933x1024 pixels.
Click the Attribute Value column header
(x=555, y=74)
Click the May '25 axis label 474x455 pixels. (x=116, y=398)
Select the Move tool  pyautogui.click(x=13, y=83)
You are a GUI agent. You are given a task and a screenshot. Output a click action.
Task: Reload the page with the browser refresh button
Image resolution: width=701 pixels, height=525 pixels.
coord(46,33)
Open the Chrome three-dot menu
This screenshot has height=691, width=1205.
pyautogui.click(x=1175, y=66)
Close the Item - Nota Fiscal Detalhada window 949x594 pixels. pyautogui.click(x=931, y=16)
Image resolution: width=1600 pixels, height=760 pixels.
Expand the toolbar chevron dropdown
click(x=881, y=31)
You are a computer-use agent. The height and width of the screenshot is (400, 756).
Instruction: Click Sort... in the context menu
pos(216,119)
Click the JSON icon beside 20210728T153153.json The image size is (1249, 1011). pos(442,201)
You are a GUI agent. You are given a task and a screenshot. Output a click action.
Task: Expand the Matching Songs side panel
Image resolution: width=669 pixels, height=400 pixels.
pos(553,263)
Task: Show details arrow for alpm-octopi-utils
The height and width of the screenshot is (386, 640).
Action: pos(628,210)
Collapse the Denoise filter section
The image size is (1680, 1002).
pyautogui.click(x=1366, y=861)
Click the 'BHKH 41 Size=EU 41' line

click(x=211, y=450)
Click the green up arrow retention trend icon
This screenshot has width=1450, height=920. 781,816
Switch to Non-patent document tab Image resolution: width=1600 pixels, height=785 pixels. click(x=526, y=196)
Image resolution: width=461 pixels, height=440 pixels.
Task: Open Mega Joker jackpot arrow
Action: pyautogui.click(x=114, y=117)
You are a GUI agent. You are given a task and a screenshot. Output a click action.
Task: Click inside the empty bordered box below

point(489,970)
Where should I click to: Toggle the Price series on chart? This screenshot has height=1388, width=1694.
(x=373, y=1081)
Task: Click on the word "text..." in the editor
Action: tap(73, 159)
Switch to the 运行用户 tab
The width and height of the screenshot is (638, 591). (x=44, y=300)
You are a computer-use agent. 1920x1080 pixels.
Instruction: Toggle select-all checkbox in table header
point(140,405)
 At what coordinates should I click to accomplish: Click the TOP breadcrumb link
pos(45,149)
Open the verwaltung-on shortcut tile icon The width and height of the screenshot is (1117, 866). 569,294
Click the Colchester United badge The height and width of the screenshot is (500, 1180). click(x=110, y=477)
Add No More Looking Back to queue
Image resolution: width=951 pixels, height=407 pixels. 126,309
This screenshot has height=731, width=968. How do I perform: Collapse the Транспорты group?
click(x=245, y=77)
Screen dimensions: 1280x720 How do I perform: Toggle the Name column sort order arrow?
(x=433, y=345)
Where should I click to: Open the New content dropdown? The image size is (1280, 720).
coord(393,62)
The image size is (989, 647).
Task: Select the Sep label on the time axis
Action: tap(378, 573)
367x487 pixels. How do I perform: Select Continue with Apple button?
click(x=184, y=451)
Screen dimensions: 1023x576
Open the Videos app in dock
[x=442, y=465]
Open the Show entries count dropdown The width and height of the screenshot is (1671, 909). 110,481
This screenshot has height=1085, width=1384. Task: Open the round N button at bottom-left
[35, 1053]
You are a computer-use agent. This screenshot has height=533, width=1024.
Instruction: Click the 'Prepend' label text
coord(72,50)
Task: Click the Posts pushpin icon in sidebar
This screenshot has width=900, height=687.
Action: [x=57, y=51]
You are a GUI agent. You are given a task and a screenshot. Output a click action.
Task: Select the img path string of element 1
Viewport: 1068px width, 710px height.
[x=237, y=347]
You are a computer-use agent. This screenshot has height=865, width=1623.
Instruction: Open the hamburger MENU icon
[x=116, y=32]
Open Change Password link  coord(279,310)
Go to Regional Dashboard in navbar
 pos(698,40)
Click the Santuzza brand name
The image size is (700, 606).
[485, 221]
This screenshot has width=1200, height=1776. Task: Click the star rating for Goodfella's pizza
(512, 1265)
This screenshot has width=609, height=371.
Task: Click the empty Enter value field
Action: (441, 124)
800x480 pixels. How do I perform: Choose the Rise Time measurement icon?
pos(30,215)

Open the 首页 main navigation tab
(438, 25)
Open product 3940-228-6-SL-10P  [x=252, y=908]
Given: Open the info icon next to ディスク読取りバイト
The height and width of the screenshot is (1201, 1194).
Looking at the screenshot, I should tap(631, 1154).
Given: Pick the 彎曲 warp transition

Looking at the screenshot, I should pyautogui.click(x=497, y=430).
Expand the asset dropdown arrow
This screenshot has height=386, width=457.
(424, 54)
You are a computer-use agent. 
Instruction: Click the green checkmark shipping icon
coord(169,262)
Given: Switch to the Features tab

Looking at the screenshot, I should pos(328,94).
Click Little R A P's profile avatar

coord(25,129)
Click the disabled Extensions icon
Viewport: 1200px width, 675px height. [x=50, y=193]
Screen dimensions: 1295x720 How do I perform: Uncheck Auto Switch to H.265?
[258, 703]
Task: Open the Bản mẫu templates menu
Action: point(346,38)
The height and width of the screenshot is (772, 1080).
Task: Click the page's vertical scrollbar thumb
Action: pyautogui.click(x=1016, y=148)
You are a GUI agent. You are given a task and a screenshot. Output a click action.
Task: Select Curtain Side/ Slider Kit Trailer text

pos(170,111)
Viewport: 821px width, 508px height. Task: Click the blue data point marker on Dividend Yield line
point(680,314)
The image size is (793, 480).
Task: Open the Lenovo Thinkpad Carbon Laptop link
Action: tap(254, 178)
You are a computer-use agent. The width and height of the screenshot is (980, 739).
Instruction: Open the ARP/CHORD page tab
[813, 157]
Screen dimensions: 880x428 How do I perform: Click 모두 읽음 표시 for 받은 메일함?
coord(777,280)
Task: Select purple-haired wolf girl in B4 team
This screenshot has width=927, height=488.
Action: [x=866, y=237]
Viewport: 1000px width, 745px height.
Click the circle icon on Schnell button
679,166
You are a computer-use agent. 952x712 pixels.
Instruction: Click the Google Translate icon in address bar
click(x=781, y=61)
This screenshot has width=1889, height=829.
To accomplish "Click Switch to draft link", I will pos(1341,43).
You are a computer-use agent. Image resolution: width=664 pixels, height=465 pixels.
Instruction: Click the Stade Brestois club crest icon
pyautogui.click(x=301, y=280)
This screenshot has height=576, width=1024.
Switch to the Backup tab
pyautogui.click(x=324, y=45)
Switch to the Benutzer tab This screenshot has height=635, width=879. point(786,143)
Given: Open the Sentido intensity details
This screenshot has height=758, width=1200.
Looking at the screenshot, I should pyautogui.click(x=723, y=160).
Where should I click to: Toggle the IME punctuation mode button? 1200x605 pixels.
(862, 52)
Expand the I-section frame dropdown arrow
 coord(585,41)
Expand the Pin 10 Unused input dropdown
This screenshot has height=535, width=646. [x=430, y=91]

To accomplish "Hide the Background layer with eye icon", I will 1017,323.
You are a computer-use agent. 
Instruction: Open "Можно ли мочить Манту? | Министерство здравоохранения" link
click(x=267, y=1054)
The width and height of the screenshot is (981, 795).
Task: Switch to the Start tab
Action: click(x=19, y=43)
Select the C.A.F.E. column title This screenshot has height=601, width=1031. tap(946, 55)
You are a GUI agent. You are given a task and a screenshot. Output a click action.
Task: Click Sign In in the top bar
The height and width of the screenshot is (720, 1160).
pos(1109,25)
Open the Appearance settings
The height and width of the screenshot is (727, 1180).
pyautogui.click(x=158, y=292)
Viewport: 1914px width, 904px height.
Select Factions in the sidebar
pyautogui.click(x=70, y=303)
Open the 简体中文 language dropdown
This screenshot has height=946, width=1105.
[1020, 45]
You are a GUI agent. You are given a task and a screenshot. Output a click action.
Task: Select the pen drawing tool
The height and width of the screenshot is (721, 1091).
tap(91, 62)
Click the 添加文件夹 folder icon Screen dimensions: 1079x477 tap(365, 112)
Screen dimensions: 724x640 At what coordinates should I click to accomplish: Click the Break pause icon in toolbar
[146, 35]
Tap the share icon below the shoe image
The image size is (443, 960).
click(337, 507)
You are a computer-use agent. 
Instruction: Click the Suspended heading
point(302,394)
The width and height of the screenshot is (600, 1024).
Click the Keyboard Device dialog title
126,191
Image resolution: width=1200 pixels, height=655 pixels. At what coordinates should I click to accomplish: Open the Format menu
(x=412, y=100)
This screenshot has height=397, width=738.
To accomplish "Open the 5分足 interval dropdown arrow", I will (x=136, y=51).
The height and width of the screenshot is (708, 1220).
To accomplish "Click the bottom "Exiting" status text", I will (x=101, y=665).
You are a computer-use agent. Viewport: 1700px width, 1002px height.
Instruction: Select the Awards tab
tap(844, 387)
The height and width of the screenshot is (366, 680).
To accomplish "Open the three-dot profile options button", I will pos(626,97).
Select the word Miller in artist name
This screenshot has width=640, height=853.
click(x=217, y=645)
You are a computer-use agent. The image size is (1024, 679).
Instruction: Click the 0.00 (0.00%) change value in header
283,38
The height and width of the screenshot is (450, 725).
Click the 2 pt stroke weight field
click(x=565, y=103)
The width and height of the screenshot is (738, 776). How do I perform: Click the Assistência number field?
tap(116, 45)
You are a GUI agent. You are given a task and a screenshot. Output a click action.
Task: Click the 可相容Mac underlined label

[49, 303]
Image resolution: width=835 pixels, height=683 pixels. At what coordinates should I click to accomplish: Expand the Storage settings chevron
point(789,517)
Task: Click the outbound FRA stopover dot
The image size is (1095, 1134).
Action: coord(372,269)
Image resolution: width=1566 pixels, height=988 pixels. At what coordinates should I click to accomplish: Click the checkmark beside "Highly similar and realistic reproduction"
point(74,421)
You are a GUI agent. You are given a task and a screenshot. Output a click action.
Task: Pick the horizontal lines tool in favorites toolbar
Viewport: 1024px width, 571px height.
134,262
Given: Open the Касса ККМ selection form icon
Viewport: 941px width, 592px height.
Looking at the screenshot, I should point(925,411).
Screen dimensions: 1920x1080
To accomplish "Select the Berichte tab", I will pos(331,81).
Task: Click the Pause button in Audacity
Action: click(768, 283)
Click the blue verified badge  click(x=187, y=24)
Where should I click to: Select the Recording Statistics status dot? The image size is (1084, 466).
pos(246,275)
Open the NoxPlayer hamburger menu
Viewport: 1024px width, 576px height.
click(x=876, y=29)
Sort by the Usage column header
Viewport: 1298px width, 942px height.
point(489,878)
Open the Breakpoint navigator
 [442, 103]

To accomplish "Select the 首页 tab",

++++

Description of the task
Each line in the records above with "details" must be returned.

Response box
Task: Show details arrow for alpm-octopi-utils
Given: Open the Sentido intensity details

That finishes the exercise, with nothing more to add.